Johnson & Johnson (JNJ) is trading at 16 times earnings. It's growing earnings around 10% a year with a 2.5% dividend yield. They just bought a bunch of brand names from Pfizer like Visine, Listerine, Rolaids, and Sudafed. They have a medical-device business that's strong. They're a well-diversified, well-run company, doing a good job with their business plan, and their stock price really hasn't moved.

SRA International (SRX) is an IT contractor to the government. These guys aren't just geeks; they're geeks with top-level security clearance. That's a big deal because post-9/11 it takes a lot to get top security clearance. Homeland Security, the CIA, FBI, and NSA need systems for security. And the people with clearance to work on these systems [are] growing at a much slower rate than the need. So it's supply-demand, and prices are going up.

I think SRA is a very strong operator. The stock has come off its lows and looks cheap. It's around $24.68 today, down from $33 a year ago. With Congress imposing budget restraints on military activities, there is concern about government contractors getting paid in a timely manner. I think these concerns have created an opportunity.

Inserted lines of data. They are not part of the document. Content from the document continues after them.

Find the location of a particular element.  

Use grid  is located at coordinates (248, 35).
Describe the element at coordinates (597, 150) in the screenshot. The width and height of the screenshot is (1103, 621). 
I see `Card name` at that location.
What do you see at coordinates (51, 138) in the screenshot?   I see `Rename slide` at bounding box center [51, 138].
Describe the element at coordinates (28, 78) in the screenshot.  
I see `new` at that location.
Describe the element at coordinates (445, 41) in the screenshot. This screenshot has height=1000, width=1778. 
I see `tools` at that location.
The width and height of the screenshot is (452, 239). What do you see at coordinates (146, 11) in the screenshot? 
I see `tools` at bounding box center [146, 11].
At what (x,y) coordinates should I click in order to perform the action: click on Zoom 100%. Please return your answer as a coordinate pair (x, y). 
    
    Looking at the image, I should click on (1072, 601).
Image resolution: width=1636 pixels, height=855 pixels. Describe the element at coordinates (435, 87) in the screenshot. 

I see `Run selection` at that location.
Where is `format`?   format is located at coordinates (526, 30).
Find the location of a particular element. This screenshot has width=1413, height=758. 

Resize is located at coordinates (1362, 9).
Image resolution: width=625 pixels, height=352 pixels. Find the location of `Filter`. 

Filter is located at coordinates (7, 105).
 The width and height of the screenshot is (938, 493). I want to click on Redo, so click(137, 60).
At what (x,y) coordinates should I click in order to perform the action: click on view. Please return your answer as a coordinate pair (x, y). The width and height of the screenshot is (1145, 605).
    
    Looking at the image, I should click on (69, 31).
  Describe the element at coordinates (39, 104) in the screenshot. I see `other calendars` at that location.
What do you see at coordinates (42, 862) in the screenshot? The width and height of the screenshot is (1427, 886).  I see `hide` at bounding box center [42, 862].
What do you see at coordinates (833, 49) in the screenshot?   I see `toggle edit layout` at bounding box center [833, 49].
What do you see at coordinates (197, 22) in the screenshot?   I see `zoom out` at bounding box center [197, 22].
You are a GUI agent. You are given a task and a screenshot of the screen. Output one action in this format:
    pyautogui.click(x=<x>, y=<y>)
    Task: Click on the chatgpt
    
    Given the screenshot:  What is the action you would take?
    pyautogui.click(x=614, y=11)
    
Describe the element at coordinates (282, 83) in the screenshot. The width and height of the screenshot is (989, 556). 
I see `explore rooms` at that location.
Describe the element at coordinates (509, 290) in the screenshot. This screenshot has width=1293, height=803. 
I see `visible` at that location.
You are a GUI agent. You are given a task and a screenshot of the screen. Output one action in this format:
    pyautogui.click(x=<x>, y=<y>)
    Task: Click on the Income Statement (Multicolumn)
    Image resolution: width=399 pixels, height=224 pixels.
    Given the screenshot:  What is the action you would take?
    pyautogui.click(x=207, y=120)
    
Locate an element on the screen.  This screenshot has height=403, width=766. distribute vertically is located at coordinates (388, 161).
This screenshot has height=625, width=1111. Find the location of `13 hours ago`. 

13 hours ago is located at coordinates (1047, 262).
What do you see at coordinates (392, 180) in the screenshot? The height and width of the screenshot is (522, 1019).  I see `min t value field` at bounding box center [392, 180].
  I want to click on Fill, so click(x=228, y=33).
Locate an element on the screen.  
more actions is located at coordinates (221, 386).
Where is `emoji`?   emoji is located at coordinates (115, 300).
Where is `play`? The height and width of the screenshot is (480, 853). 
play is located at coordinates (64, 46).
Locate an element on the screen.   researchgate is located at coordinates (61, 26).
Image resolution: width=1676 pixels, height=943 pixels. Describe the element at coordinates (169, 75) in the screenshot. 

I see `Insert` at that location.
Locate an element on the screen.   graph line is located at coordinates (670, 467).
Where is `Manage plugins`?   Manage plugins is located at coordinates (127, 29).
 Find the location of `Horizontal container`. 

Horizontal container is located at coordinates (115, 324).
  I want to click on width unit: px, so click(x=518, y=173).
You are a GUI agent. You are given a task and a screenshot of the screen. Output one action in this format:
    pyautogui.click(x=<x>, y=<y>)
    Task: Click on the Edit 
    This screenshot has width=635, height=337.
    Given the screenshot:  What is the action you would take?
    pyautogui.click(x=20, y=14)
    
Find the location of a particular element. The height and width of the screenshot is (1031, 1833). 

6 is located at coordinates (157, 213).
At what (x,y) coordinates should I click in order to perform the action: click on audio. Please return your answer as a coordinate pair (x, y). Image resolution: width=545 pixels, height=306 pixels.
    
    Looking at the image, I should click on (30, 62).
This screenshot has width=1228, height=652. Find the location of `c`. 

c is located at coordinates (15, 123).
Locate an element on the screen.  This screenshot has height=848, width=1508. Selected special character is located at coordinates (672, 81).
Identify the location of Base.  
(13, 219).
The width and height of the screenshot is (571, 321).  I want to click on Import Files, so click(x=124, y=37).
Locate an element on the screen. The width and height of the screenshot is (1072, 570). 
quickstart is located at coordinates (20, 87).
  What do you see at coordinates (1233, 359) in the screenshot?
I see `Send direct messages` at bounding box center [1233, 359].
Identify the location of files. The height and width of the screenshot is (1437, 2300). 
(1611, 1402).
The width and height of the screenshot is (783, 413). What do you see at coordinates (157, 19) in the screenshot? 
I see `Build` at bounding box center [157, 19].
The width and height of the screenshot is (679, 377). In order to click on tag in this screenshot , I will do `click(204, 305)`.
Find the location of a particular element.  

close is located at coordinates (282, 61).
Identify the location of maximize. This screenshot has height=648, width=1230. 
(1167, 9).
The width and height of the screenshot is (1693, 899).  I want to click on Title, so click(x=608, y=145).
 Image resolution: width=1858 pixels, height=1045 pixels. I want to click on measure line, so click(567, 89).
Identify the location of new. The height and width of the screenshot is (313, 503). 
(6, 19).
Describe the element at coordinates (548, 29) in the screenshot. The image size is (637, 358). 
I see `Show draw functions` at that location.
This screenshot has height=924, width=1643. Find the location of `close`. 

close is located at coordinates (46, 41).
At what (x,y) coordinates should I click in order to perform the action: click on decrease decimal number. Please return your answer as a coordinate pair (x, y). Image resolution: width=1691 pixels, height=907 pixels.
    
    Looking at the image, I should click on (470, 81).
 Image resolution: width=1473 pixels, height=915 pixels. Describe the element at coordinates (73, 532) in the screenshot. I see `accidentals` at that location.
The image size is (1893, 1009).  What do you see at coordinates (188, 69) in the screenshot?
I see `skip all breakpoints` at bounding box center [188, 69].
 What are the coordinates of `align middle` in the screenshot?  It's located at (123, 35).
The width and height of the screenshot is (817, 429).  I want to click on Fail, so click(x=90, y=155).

What worries you the most?

I think the consumer will get stung by the real estate market as it continues to devolve. I think that the consumer is already getting stung by higher energy prices. The U.S. savings rate is negative.

With $1 trillion in ARMs [adjustable-rate mortgages] adjusting this year, and people spending more to heat and cool their homes and to drive and on groceries, these people are going to get pinched. The consumer is two-thirds of the economy, and it's tough to see the economy going ahead with two-thirds of it stalled. I think that the housing correction will extend and move lower than people think. This kind of trend always goes longer and deeper than anyone expects.